When I used to work on campaigns for a third party, the most annoying thing
was the fact that there is a lot of inertia from people who have no idea who
any of the candidates are ritually voting a party line. In NY, where I lived,
there was even a special lever that marked the whole party row, to enable
reduced thinking.

Another comment here says that politicians love an apathetic population. More
correctly, they like apathetic populations that vote consistently.

------
T_S_
I moved back to my native USA from Australia about a year ago, after living
there for 6 years. I also spent two years in the UK in the 90s. Some contrasts
were interesting.

Majority rules in Australia and the UK. In the parlimentary system, the
potential for gridlock is far less (Yes, the Aussie Senate does slow some
things down.) However, the major candidates _do_ have to say some specific
things in order to get elected--because they then go and pass them into law.
Look at what the UK is doing to their budget. Couldn't happen here. In the US,
gridlock is so endemic elections are much more about personality and/or voter
disgust.

Mandatory voting in Australia. A good thing I think. A lot of American
politics seems to be about convincing you to stay home because your candidate
is a louse.
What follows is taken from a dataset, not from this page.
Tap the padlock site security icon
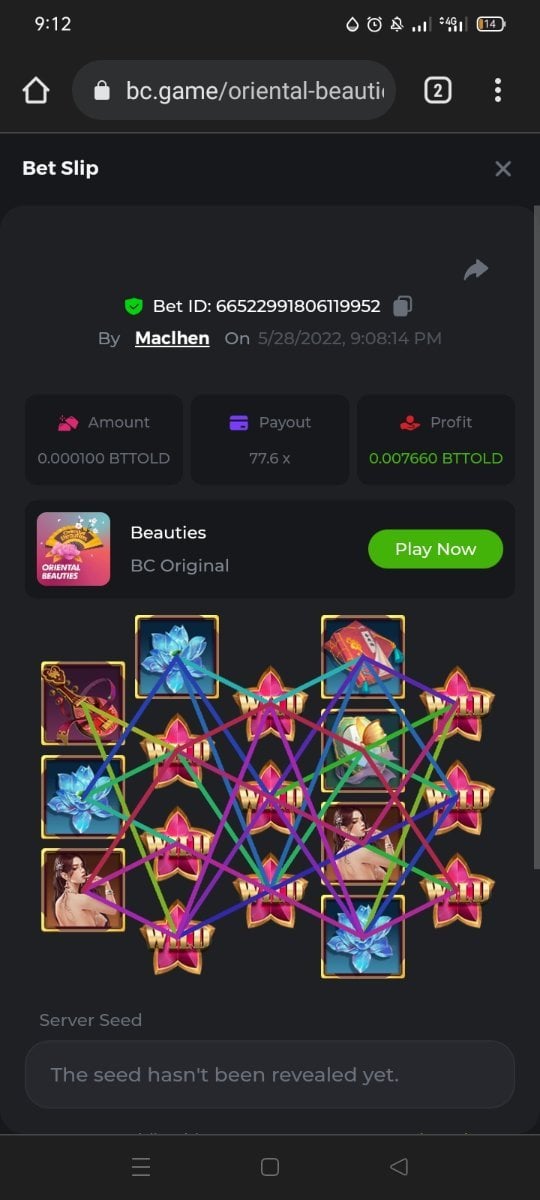(101, 91)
In the USA, you could have Ghandi running against Mandela and
there would still be mudslinging and scandal mongering.

------
bradly
I just don't think telling everyone to vote does any service to our/a country.
Tell people to learn about the issues. Tell people to research the candidates.
Then they will vote, and it won't be for the person on the sign they saw while
driving to the polling place.

------
pasbesoin
I decided not to post this to HN as a topic, even though it is non-partisan
and I support the message. But since there is already this "vote" thread, I
offer your this perspective and perhaps motivation:

[2008] Craig Ferguson: If you don't vote, you're a moron

<http://www.youtube.com/watch?v=pdRVQ4xwwmQ#t=06m25s>

The above link "cuts to the chase"; however, the entire monologue is worth
watching (more commentary on the campaigning, including its hypocrisy).

------
ulvund
Here in Denmark the participation of the electorate in general elections
normally lies above 85%.

You receive your voting voucher thing by mail 2-3 weeks before the election.

------
illuminatus31
Yes on 19 in Cali!!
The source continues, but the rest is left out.